Records from a dataset

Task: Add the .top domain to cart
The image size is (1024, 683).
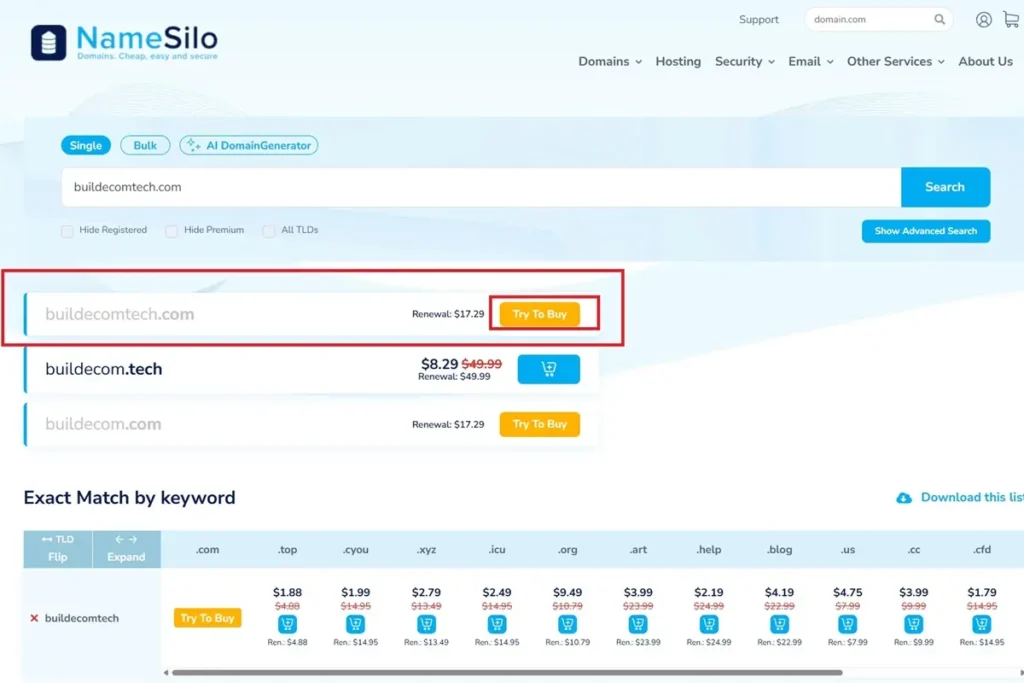Action: 286,624
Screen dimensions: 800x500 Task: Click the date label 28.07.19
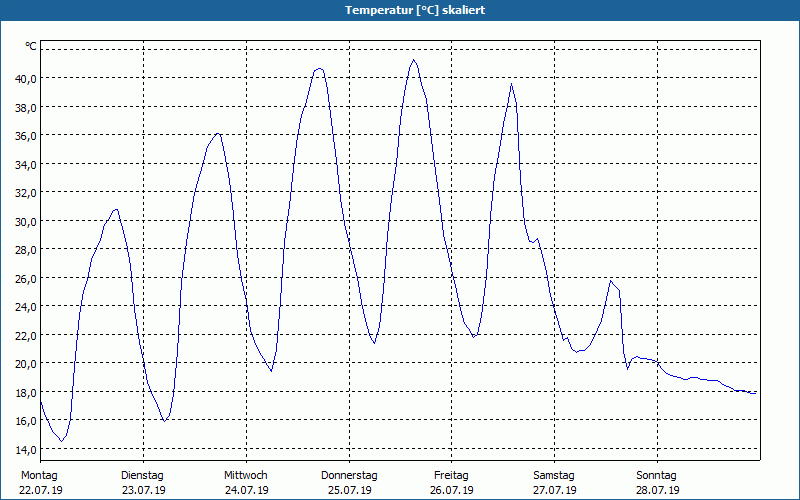657,490
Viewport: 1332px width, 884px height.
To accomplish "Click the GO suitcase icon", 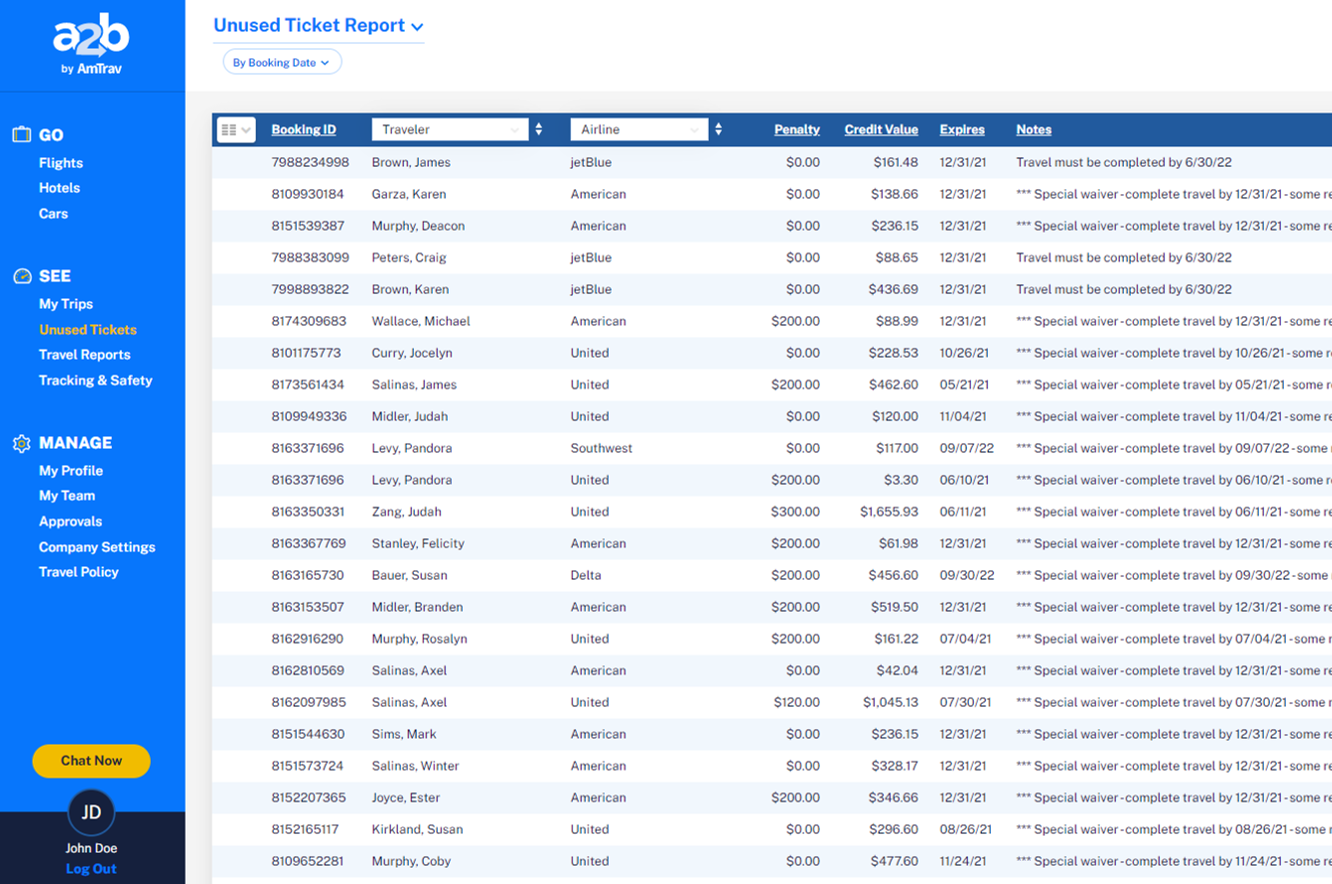I will 21,135.
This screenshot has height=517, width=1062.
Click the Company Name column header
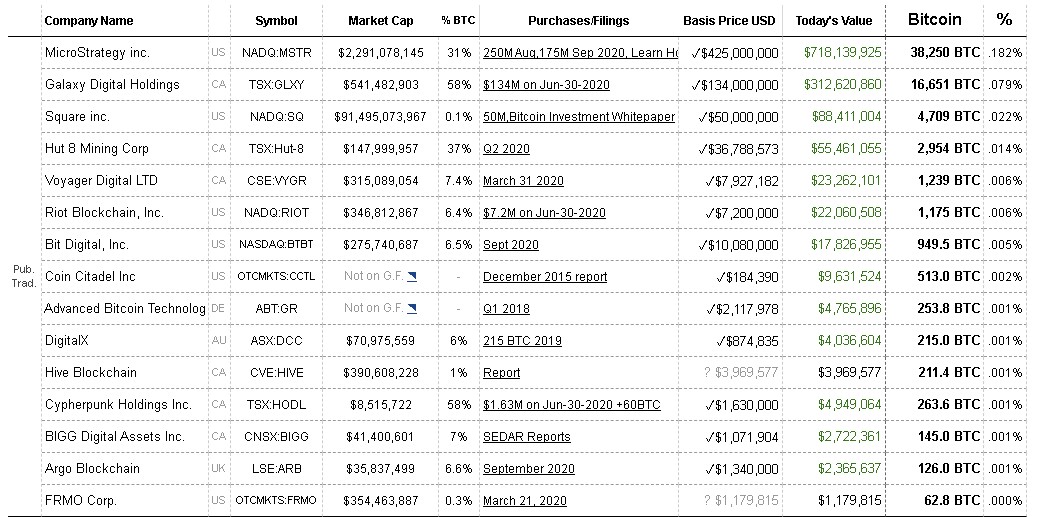pyautogui.click(x=89, y=20)
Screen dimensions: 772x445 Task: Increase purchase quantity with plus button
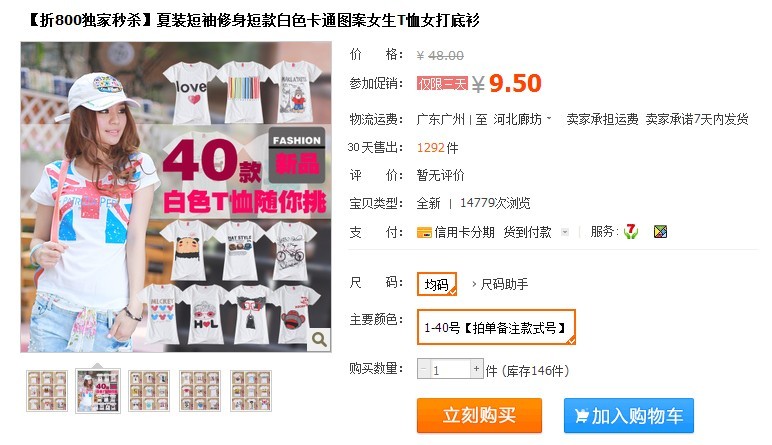pyautogui.click(x=476, y=369)
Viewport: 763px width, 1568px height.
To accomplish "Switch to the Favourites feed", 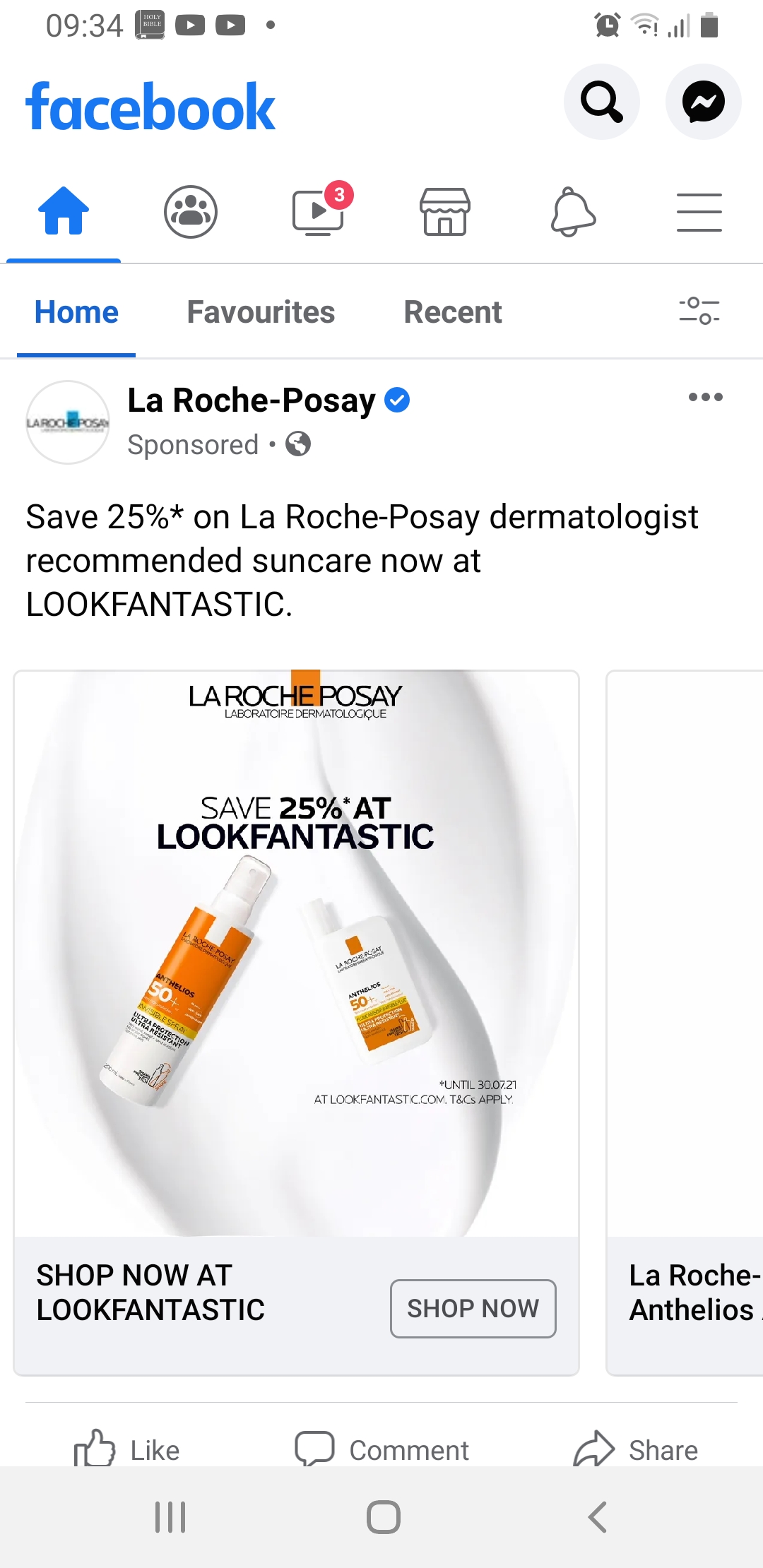I will tap(261, 312).
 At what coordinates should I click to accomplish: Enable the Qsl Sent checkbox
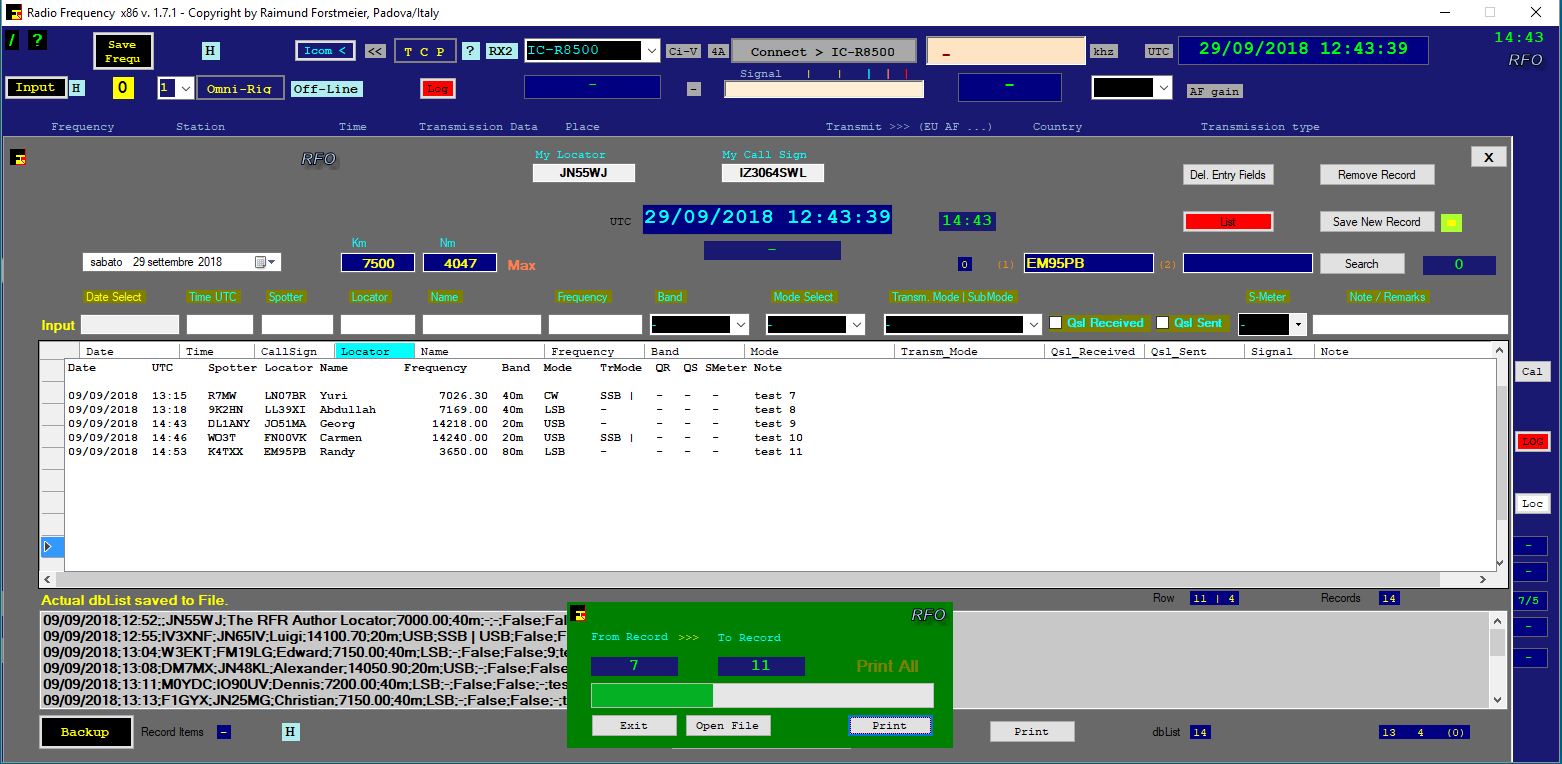[x=1162, y=323]
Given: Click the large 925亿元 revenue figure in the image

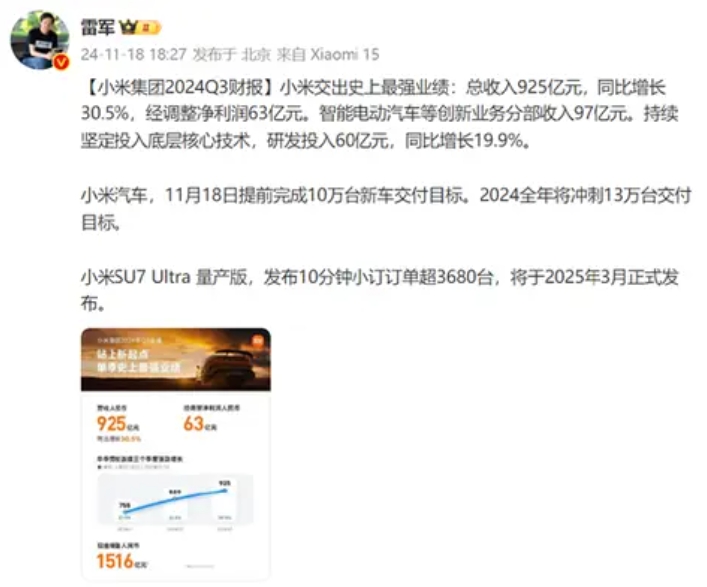Looking at the screenshot, I should coord(118,424).
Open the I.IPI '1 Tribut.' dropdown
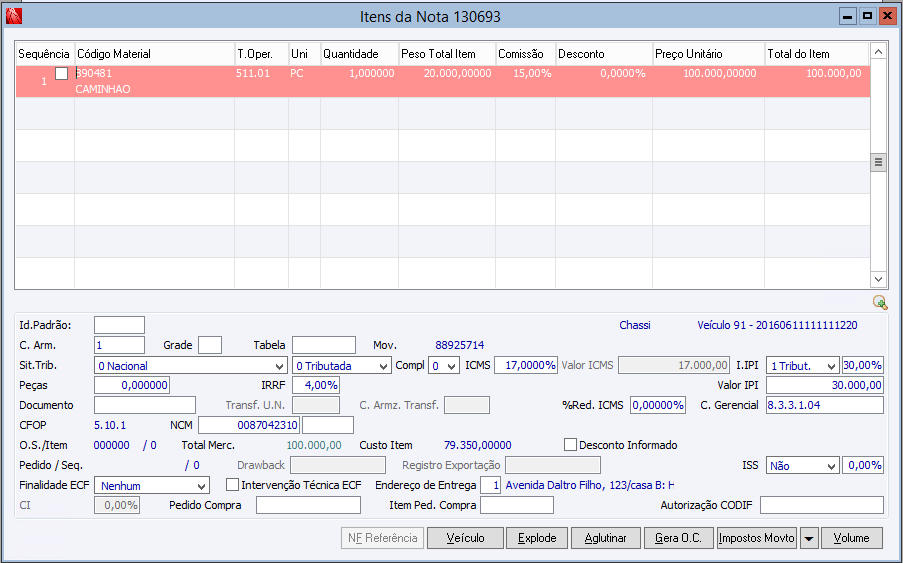This screenshot has height=563, width=903. (803, 366)
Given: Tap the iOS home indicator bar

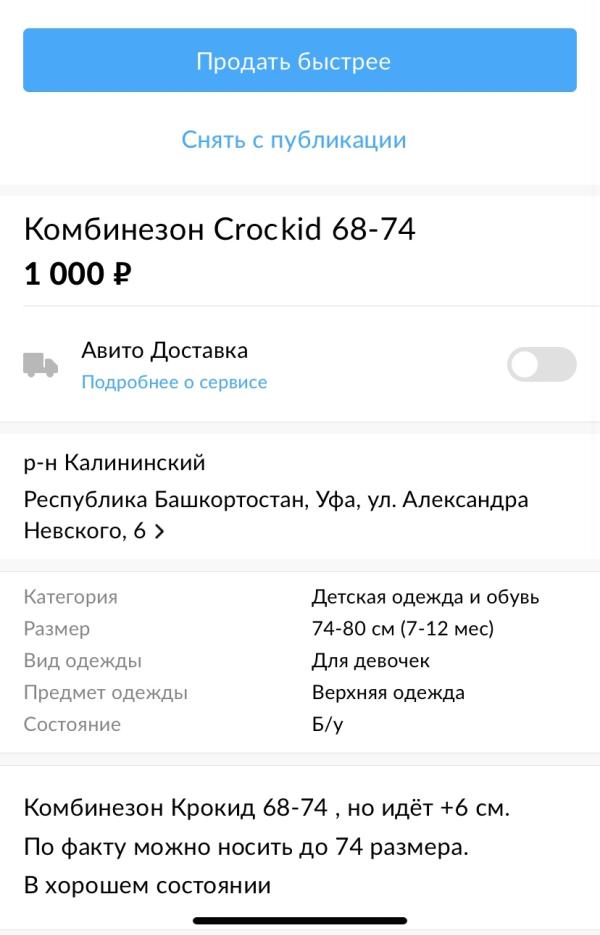Looking at the screenshot, I should pyautogui.click(x=300, y=921).
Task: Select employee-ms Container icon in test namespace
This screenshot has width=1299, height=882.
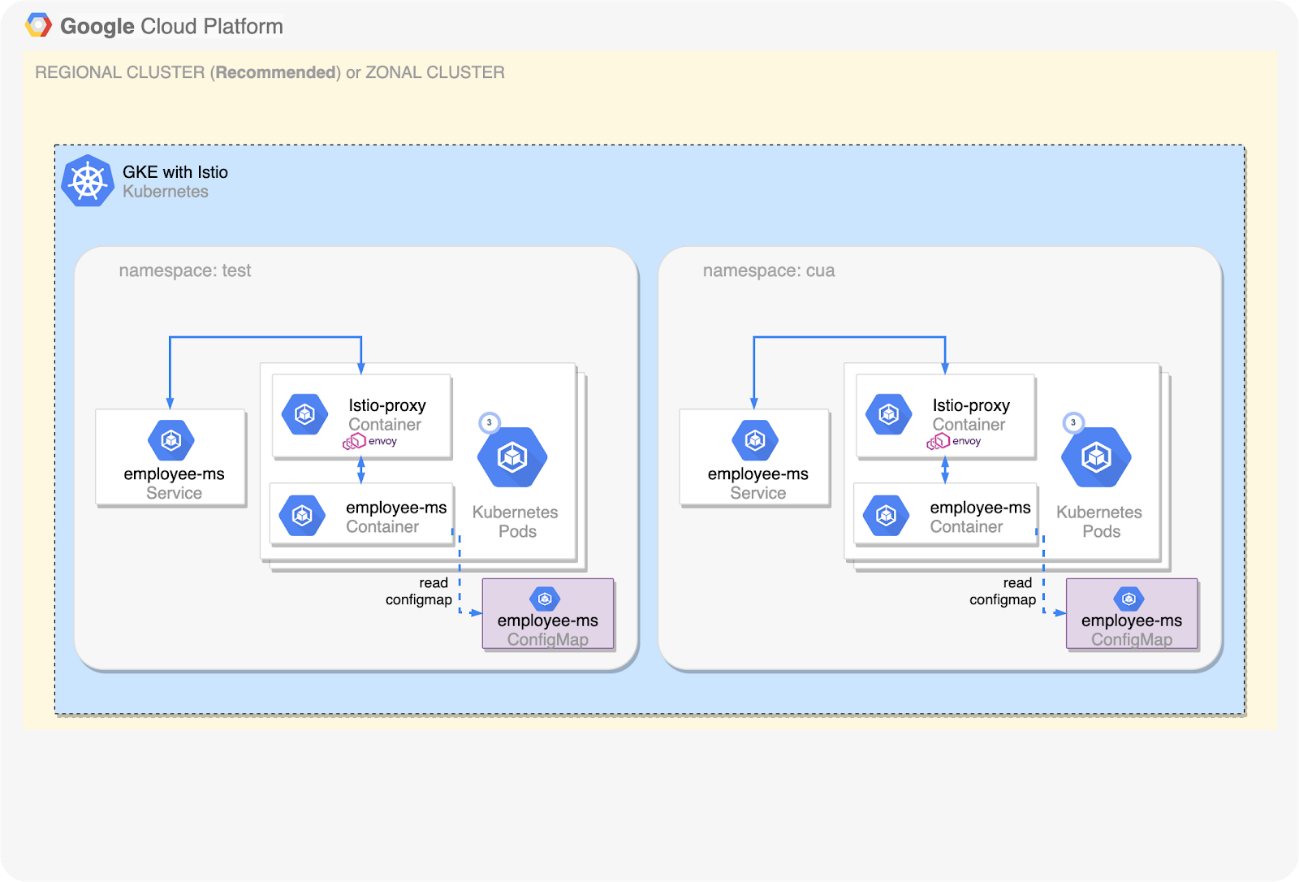Action: (302, 516)
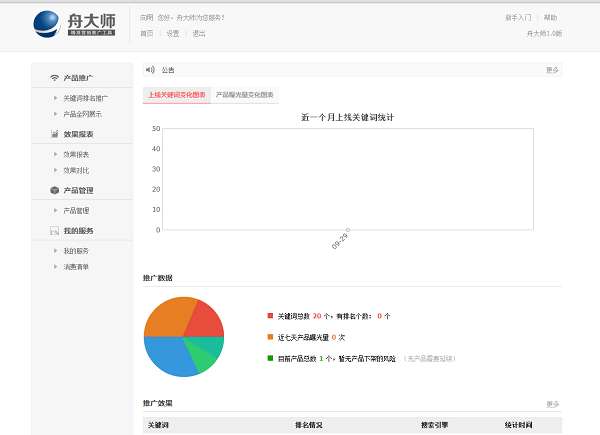Click the speaker icon beside 公告
Image resolution: width=600 pixels, height=435 pixels.
click(150, 70)
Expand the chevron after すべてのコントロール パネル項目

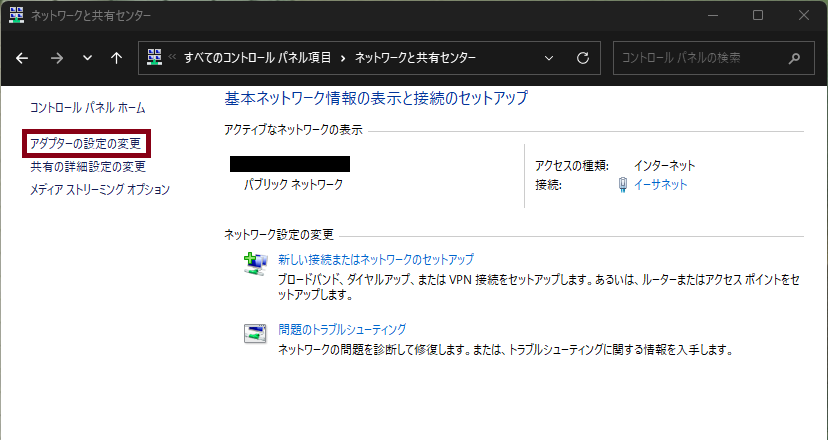[x=342, y=58]

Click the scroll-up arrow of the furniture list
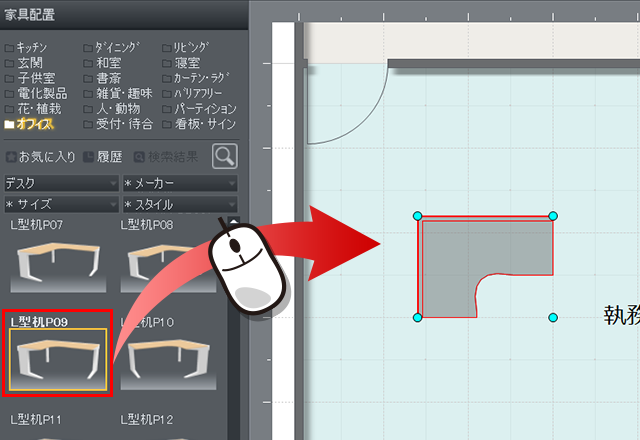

Work instruction
State how many lines of the entries include the string "Viewport", with nothing besides the number.

Solution to this task
2